- Short task: Rewrite the listing below with "profile photo" replaced by "avatar image", leaving everything else unchanged and omitting the pictures.

————

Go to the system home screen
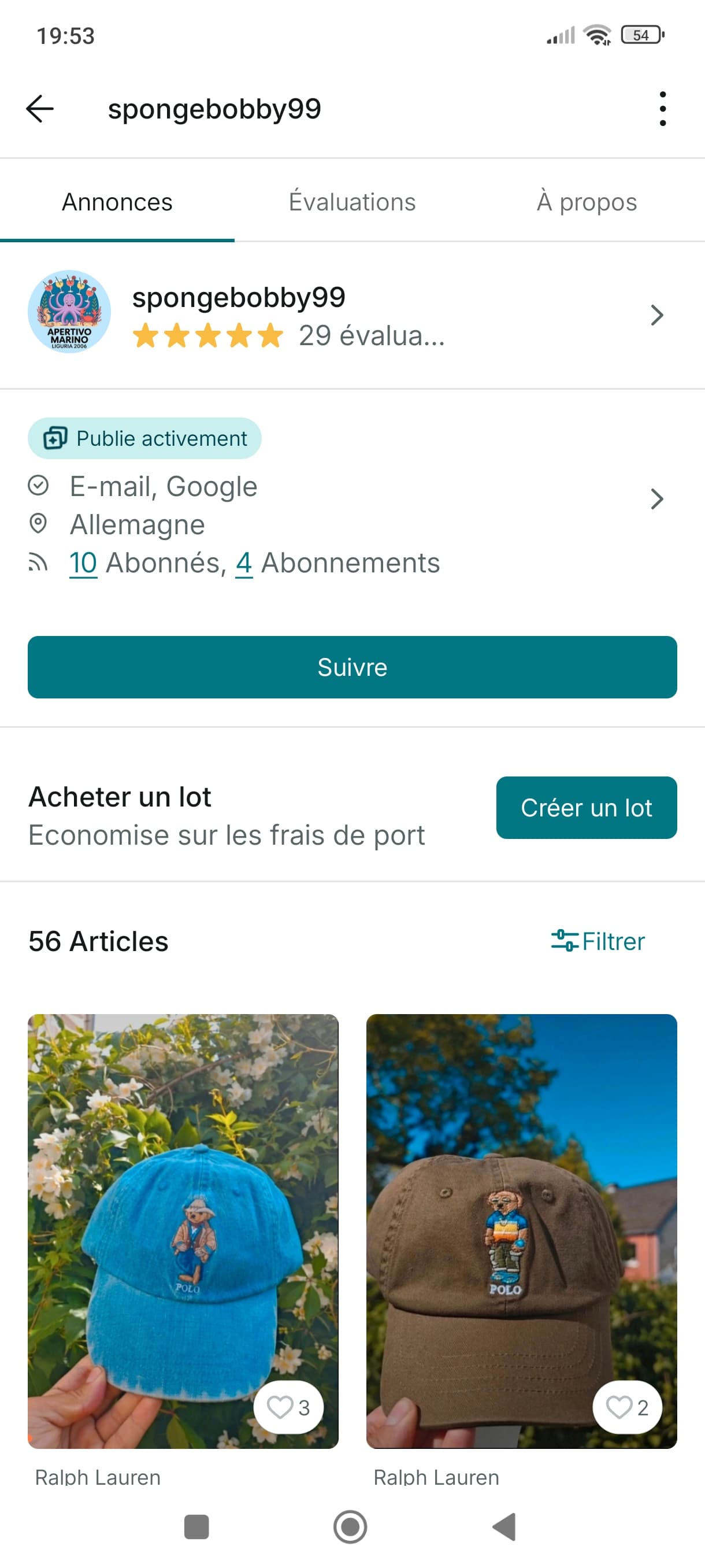The width and height of the screenshot is (705, 1568). click(350, 1526)
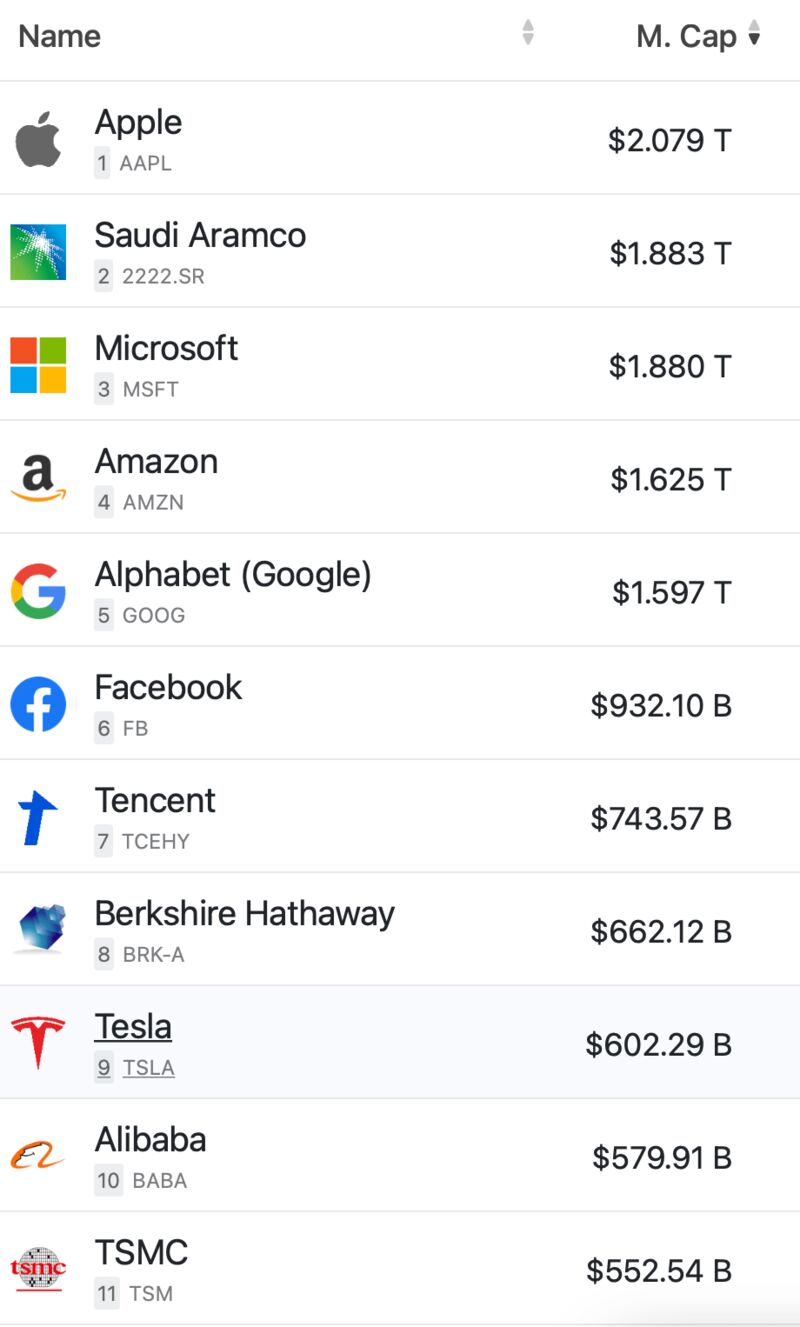The width and height of the screenshot is (800, 1327).
Task: Open Saudi Aramco details
Action: [x=400, y=251]
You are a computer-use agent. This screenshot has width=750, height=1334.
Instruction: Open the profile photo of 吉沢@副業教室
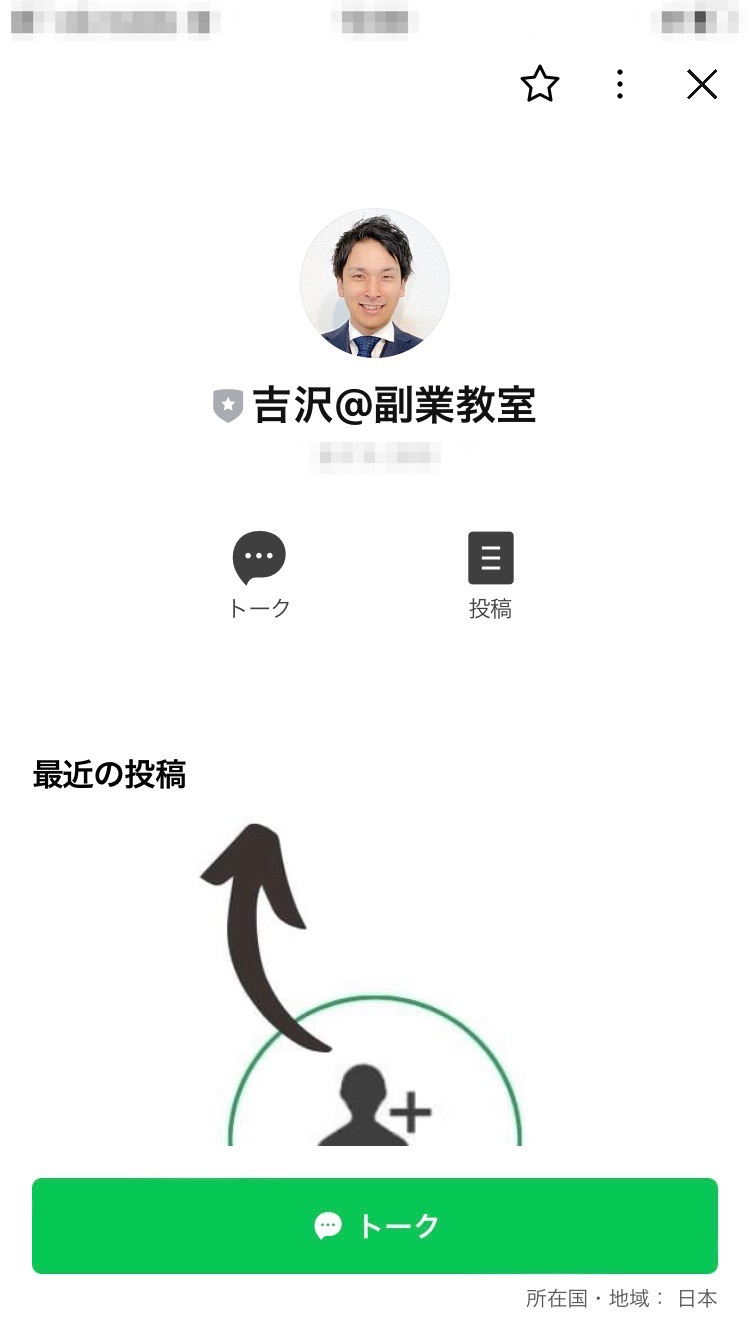coord(375,283)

————

- Task answer:
Go to the system home screen
The width and height of the screenshot is (705, 1568). click(350, 1526)
The width and height of the screenshot is (800, 1327).
Task: Open Saudi Aramco details
Action: [x=400, y=251]
You are a computer-use agent. This screenshot has width=750, height=1334.
Instruction: Open the avatar image of 吉沢@副業教室
coord(375,283)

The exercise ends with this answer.